Selbst vor Kindern und Jugendlichen macht die Gewalt nicht halt. Unter anderem sollen das „Mindestalter für die Abnahme von Fingerabdrücken auf den Zeitpunkt der Vollendung des sechsten Lebensjahres“ herabgesetzt werden. Bei „Zweifeln an der Minderjährigkeit“ stünde eine „verbindliche medizinische Altersfeststellung“ an.

Innerhalb und außerhalb der Lager werden Flüchtlinge regelrecht tyrannisiert. „Wir wollen keine Zuwanderung in unsere Sozialsysteme. Unsere Sozialleistungen dürfen keinen Anreiz für den Zuzug nach Deutschland bieten. Deswegen muss die Ausgabe von Sachleistungen gegenüber Geldleistungen Vorrang haben“, heißt es in der Präambel. Punkt 39 will die „Bezugsdauer von niedrigeren Leistungen... auf 36 Monate, statt aktuell 15 Monate“ verlängern und verlangt die „Ermöglichung der Aufnahme von gemeinwohlorientierter Erwerbstätigkeit […] zur Strukturierung des Tagesablaufs“. Die euphemistische Ausdrucksweise kann nicht darüber hinwegtäuschen, was hiermit gemeint ist: schlecht bezahlte Zwangsarbeit.

Die Ruf nach Massendeportationen zieht sich wie ein roter Faden durch das Dokument. „Vollziehbar Ausreisepflichtige müssen unser Land zeitnah verlassen“, heißt es im Abschnitt „Rückkehr“. Und: „Die Zahlen der freiwilligen Rückkehr und der Rückführung müssen deutlich gesteigert werden.“ Bereits in der Präambel wird das Ziel formuliert: „Es gilt das Versprechen, die Zahl der nach Deutschland und Europa flüchtenden Menschen nachhaltig und auf Dauer zu reduzieren, damit sich eine Situation wie die des Jahres 2015 nicht wiederholen wird und kann.“

Punkt 59 fordert die „praktikablere Ausgestaltung der Abschiebungshaft“ sowie die „Sicherstellung der tatsächlichen Greifbarkeit von Ausreisepflichtigen und Verhinderung von Untertauchen im Falle bevorstehender Abschiebung“. Sämtliche „Ressourcen für Abschiebungshaft“ müssten genutzt und die Länder „zum Aufbau ausreichender Haftplätze für Abschiebungshaft und Ausreisegewahrsam“ angehalten werden. An Verkehrsflughäfen gelte es „eigene Gewahrsamseinrichtungen… zur Erleichterung von Sammelabschiebungen“ zu schaffen.
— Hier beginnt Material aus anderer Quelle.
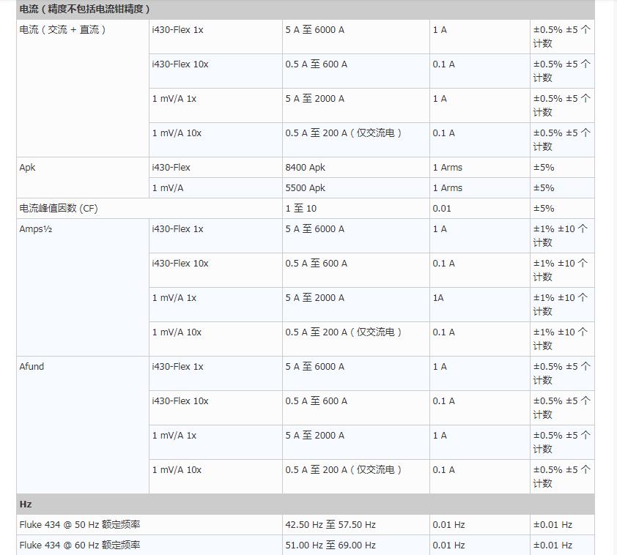Viewport: 617px width, 555px height.
Task: Select the 8400 Apk range cell
Action: (x=306, y=168)
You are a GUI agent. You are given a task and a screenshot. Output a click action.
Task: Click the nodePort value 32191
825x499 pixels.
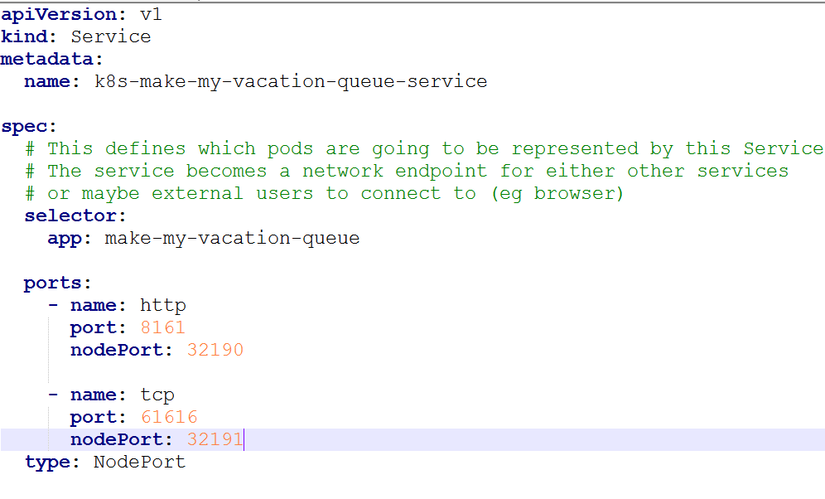pyautogui.click(x=215, y=439)
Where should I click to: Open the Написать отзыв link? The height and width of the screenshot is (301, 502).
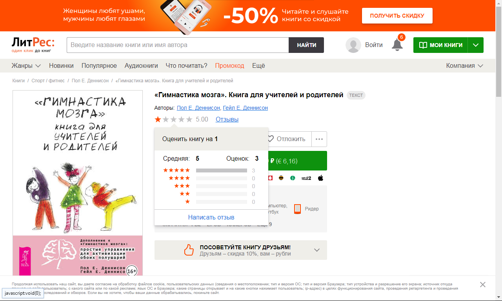(211, 217)
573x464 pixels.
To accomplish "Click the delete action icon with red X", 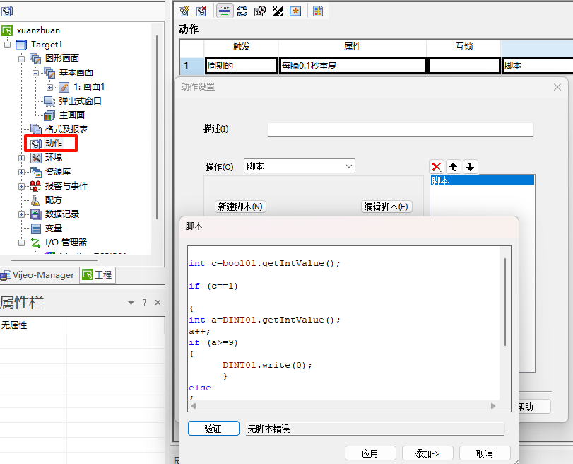I will [x=202, y=11].
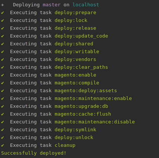This screenshot has height=158, width=159.
Task: Click the Successfully deployed! message
Action: (x=34, y=153)
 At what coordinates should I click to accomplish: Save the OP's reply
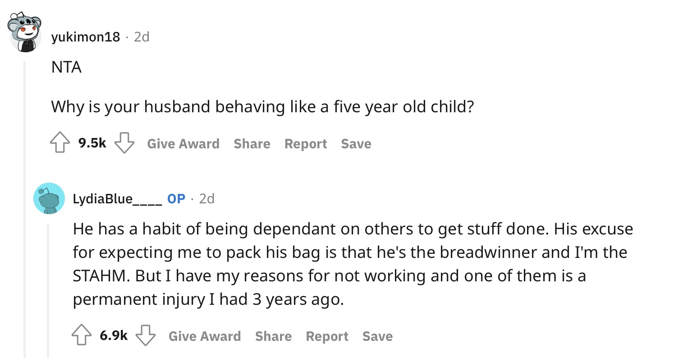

Der gesamte „Masterplan“ der großen Koalition macht deutlich, dass sich das brutale Vorgehen gegen Flüchtlinge gegen die Arbeiterklasse insgesamt richtet und darauf abzielt einen veritablen Überwachungs- und Polizeistaat zu errichten. Das Papier fordert u.a. den „Ausbau und die Stärkung der internationalen polizeilichen Zusammenarbeit“ sowie den „Ausbau des Verbindungsbeamten-Netzwerkes der Bundespolizei in den Herkunfts- und Transitländern“.

Die Staatsaufrüstung nach innen ist dabei direkt mit der Verschärfung der neokolonialen Kriegspolitik nach außen verbunden. Es gehe um die „Weiterentwicklung der zivilen VN- und EU-Polizei-Missionen in Herkunfts- und Transitländern zur Stabilisierung der Sicherheitslage in betroffenen Staaten“ und die „Bildung eines Personalpools zum Ausbau der deutschen Beteiligung an internationalen Polizeieinsätzen und somit Erleichterung der Entsendung in Auslandseinsätze“, heißt es gleich im ersten Abschnitt.